Jangan meminta apa yang tidak pernah Anda miliki,' adalah pesan mendasar yang dibuat oleh para pendukung Israel ketika mereka mengklaim bahwa Palestina bukanlah sebuah negara sejak awal.
Pertentangan tersebut tentu saja dapat dengan mudah dibantah. Menyusul disintegrasi Kesultanan Utsmaniyah pada awal abad ke-20, kekuatan kolonial berencana membagi harta rampasan. Ketika Inggris dan Perancis menandatangani perjanjian rahasia Sykes-Picot pada tahun 1916, yang membagi wilayah pengaruh di Asia Barat, hampir tidak ada 'negara-bangsa' di wilayah tersebut yang sesuai dengan definisi istilah saat ini.
Semua perbatasan merupakan hasil rekayasa kolonial yang melayani kepentingan negara-negara kuat yang mencari kendali strategis, pengaruh politik, dan bahan mentah. Sebagian besar wilayah Afrika dan sebagian besar Asia menjadi korban pergolakan kolonial, yang merusak komposisi geo-politik dan sosio-ekonomi mereka.
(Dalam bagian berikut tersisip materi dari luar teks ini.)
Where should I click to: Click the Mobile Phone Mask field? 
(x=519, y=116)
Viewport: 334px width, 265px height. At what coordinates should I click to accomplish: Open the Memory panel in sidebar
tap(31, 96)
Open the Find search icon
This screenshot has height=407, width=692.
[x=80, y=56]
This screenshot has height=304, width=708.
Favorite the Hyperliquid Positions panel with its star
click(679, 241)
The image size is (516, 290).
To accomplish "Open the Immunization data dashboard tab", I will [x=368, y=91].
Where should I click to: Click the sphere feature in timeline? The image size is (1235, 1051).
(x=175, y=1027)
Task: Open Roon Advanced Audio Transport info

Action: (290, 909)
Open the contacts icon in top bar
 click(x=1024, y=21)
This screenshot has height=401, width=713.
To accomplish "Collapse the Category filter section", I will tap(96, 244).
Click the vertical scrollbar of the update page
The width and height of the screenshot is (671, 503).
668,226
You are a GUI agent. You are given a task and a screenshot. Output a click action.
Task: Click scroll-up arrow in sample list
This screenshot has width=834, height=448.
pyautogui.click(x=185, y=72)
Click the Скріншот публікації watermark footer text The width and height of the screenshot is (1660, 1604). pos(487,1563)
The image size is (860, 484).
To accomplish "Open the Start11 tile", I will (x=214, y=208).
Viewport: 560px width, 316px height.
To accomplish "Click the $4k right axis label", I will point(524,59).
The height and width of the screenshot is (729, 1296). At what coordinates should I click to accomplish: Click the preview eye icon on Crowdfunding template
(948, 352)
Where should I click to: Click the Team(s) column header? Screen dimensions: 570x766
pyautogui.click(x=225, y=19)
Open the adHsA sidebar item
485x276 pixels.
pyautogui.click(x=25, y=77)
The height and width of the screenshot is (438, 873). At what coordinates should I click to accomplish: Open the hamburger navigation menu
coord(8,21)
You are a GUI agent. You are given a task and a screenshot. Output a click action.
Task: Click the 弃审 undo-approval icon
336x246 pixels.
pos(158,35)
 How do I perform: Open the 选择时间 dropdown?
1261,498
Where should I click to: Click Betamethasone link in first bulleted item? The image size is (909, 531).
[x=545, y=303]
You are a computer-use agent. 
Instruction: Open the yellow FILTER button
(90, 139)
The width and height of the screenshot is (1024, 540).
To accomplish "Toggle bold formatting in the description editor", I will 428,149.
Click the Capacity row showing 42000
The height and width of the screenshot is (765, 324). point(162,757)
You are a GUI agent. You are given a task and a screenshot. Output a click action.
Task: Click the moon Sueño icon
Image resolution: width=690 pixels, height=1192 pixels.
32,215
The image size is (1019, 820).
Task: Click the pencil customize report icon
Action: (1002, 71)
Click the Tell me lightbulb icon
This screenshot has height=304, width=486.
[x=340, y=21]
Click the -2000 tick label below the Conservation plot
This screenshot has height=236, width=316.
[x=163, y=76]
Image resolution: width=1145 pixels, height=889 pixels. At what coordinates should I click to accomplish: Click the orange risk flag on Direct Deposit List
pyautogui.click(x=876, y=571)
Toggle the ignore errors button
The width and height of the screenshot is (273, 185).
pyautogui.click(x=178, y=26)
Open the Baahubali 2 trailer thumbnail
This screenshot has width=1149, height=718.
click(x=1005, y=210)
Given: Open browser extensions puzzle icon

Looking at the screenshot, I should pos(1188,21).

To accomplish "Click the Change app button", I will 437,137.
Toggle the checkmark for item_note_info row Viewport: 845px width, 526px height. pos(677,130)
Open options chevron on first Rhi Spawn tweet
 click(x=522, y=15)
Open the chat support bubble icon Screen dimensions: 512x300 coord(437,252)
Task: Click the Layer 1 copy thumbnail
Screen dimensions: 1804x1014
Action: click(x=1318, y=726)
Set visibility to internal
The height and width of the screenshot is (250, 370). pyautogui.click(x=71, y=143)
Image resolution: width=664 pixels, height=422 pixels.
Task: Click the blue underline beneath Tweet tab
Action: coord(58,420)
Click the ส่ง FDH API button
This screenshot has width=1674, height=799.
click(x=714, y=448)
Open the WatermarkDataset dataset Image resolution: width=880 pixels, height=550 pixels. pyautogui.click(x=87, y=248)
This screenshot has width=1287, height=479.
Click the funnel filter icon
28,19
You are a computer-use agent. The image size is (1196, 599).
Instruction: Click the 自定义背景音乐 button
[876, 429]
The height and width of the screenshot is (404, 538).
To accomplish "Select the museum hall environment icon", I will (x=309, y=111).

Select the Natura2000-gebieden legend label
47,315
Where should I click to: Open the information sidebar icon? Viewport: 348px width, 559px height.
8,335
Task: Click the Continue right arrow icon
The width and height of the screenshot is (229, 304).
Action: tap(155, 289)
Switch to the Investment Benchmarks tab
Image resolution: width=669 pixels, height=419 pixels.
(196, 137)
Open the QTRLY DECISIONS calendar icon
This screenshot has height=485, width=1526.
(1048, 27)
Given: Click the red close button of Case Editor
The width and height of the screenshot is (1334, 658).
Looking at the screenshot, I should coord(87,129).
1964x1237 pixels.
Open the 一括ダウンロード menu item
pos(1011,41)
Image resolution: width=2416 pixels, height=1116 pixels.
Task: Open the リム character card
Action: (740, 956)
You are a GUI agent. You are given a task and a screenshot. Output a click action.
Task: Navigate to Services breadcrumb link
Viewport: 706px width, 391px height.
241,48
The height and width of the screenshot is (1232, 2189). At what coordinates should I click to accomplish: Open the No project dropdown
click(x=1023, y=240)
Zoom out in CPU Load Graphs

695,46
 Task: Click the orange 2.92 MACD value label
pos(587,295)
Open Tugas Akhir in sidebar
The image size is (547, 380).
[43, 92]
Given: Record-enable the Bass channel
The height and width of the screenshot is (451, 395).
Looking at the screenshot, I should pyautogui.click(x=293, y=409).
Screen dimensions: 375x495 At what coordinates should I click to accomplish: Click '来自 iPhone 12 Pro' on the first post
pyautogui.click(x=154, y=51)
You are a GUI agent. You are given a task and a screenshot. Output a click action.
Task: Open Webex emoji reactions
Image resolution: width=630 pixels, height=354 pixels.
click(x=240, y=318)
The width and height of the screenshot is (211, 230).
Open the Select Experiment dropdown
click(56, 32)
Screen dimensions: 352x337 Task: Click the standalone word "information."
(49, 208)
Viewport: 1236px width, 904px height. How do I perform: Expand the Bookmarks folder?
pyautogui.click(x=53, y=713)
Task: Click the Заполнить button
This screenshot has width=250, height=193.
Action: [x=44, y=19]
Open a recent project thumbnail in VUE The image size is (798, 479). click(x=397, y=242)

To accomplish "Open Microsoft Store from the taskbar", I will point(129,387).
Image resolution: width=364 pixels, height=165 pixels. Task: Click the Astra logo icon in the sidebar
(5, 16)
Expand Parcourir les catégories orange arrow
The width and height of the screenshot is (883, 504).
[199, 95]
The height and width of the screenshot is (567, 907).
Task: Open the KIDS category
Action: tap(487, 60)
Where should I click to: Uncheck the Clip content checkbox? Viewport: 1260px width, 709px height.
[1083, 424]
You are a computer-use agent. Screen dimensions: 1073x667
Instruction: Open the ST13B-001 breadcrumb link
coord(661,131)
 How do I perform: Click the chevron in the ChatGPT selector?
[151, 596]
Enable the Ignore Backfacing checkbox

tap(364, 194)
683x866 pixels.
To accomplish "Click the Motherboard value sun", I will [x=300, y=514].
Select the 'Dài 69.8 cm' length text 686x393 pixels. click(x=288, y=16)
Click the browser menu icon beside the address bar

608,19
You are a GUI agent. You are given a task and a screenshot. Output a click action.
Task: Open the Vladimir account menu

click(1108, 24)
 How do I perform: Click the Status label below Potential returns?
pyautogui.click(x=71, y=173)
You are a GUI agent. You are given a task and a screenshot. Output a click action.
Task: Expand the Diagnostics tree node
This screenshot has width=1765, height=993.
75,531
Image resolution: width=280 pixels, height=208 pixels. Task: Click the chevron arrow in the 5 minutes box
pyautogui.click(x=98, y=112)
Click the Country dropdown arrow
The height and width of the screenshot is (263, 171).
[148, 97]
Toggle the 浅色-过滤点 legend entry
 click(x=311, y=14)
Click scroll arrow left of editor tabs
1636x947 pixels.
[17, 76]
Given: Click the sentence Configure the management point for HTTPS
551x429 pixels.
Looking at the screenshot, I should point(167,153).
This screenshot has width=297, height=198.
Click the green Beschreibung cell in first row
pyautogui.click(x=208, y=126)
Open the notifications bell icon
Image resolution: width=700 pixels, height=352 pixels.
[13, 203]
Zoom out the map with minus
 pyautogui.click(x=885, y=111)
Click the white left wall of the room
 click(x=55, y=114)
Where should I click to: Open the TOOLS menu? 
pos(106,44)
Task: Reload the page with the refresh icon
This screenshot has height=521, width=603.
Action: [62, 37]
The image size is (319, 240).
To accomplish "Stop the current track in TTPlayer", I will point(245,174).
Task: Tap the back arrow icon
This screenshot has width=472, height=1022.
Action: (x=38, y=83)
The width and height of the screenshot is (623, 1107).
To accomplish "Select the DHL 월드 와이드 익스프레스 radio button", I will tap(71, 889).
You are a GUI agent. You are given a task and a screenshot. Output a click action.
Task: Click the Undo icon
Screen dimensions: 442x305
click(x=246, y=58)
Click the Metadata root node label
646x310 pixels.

Namun warga Palestina, seperti banyak orang lainnya, memandang diri mereka sebagai kelompok unik yang secara historis terkait dengan entitas geografis tertentu. All That Remains karya Profesor Walid Khalidi adalah salah satu buku terkemuka yang mendokumentasikan sejarah Palestina dan rakyat Palestina sebelum Israel berkembang pesat. Sejarah seperti ini sering kali diabaikan, bahkan diabaikan sama sekali. Beberapa orang memilih untuk percaya bahwa tidak ada peradaban lain yang pernah ada di Palestina, baik sebelum maupun antara dugaan penghancuran Bait Suci Kedua oleh Romawi pada tahun 70 M hingga berdirinya Israel pada tahun 1948. Namun bagaimana dengan fakta yang tidak dapat disangkal? Misalnya, Israel Jerusalem Post bernama Palestine Post ketika didirikan pada tahun 1932. Mengapa Palestina dan bukan Israel? Siapakah yang keberadaannya, sebagai suatu entitas politik yang dapat didefinisikan, mendahului keberadaan yang lain? Jawabannya jelas.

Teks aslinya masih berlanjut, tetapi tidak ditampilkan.